### Your objective
When you give the entries again, keep every word as it stands and drop the pictures.

____ Information given

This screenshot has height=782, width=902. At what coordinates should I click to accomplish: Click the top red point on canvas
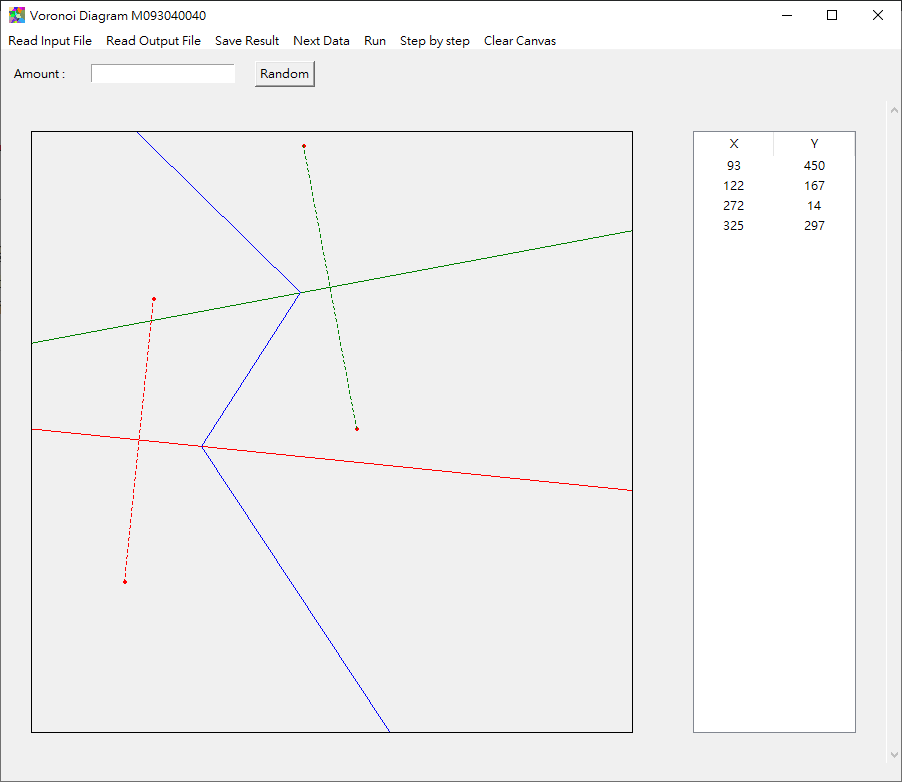coord(304,146)
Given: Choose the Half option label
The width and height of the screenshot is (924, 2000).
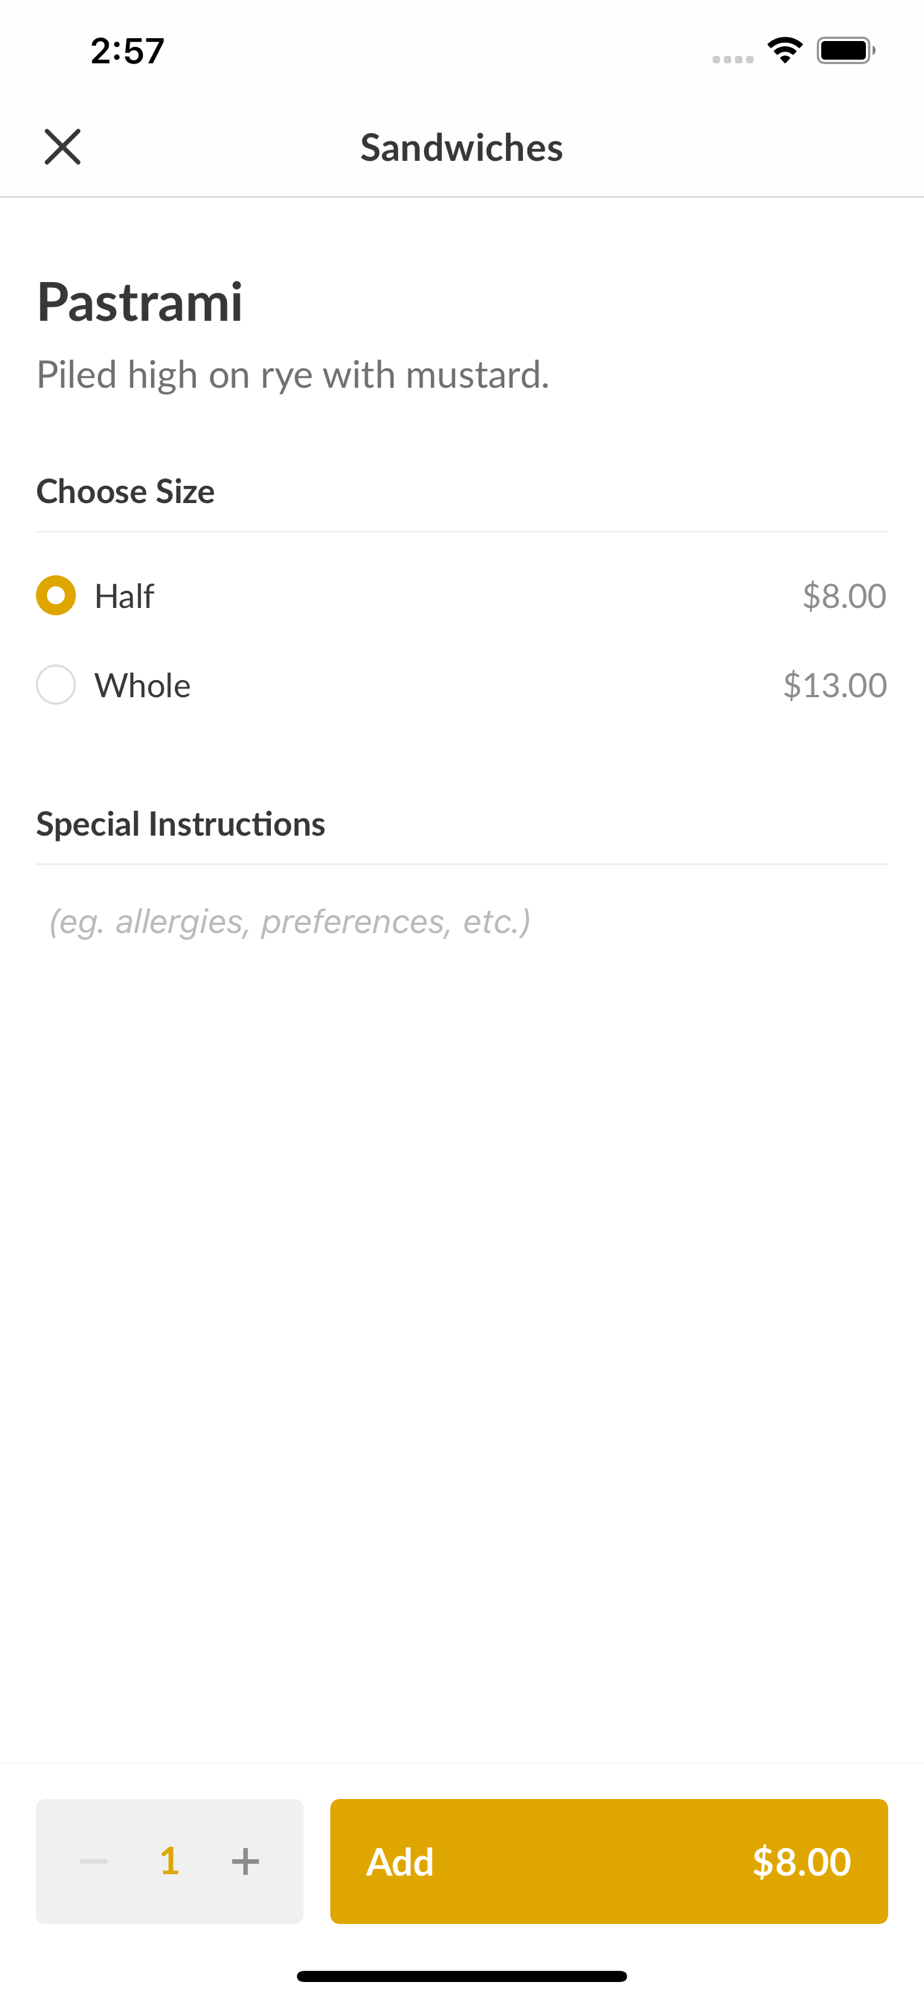Looking at the screenshot, I should pyautogui.click(x=124, y=595).
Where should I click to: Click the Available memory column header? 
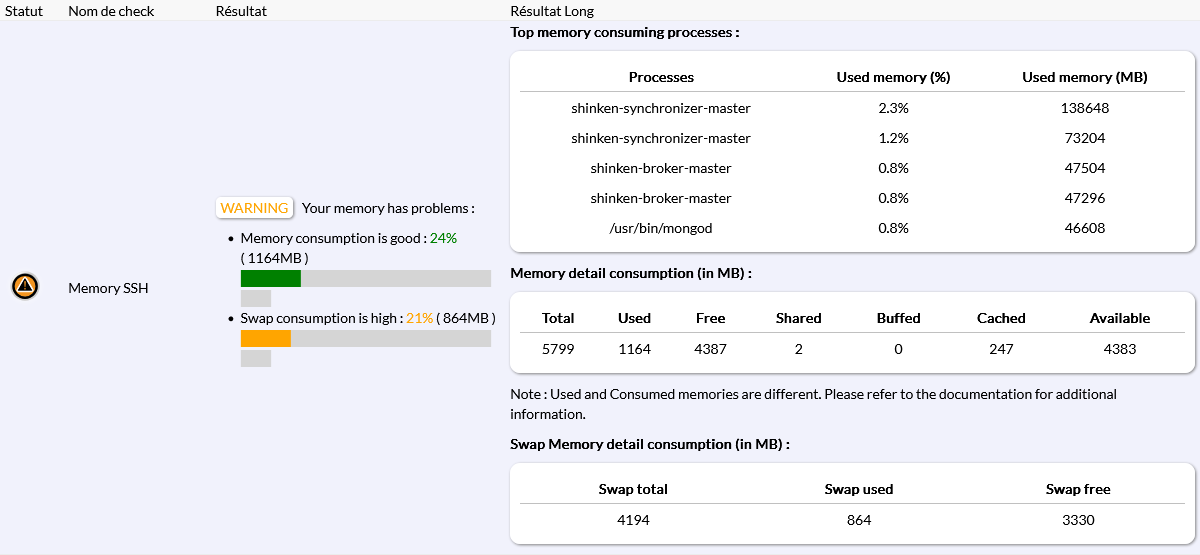[1119, 318]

________

### Your solution
This screenshot has height=782, width=902. At what coordinates should I click to accomplish: Click the top red point on canvas
coord(304,146)
Given: Choose the Half option label
The width and height of the screenshot is (924, 2000).
Looking at the screenshot, I should pyautogui.click(x=124, y=595).
Where should I click to: Click the Available memory column header? 
[1119, 318]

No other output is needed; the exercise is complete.